Element and text position data:
····················
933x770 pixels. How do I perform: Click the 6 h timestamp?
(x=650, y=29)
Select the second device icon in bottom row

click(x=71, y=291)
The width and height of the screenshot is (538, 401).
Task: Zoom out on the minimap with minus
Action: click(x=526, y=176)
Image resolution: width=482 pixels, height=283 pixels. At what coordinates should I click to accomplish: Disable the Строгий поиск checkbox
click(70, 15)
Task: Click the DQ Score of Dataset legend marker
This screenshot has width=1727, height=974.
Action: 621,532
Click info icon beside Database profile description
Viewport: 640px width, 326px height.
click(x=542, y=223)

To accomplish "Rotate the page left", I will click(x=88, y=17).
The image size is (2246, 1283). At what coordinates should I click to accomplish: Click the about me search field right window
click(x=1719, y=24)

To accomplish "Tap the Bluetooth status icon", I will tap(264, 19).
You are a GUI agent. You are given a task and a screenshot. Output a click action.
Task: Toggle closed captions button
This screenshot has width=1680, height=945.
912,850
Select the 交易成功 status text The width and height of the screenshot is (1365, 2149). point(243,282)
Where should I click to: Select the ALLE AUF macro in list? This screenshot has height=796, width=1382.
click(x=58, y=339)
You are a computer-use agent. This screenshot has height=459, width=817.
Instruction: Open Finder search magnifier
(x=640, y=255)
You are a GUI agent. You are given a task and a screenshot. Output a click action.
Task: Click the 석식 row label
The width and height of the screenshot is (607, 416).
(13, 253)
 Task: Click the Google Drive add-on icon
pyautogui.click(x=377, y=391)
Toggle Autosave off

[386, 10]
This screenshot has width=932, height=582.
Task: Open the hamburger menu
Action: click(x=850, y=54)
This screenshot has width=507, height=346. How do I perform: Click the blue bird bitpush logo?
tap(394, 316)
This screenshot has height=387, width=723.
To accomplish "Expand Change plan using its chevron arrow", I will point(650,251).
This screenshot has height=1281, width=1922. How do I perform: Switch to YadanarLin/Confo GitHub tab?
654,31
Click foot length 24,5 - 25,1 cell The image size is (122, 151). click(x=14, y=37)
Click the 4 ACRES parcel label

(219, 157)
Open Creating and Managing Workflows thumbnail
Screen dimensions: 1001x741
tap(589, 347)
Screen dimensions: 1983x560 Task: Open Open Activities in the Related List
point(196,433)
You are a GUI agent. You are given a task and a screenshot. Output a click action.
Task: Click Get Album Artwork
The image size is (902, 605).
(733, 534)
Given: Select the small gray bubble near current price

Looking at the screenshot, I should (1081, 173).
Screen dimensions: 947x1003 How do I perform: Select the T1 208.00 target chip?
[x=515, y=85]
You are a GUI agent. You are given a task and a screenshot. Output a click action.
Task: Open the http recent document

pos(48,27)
····················
### Short exercise
Retype the data above word for word, starting with its first line and stopping after the line that contains "click(x=1719, y=24)".

### Solution for this problem
933x770 pixels. How do I perform: Click the 6 h timestamp?
(x=650, y=29)
Select the second device icon in bottom row

click(x=71, y=291)
The width and height of the screenshot is (538, 401).
Task: Zoom out on the minimap with minus
Action: click(x=526, y=176)
Image resolution: width=482 pixels, height=283 pixels. At what coordinates should I click to accomplish: Disable the Строгий поиск checkbox
click(70, 15)
Task: Click the DQ Score of Dataset legend marker
This screenshot has width=1727, height=974.
Action: 621,532
Click info icon beside Database profile description
Viewport: 640px width, 326px height.
click(x=542, y=223)

To accomplish "Rotate the page left", I will click(x=88, y=17).
The image size is (2246, 1283). At what coordinates should I click to accomplish: Click the about me search field right window
click(x=1719, y=24)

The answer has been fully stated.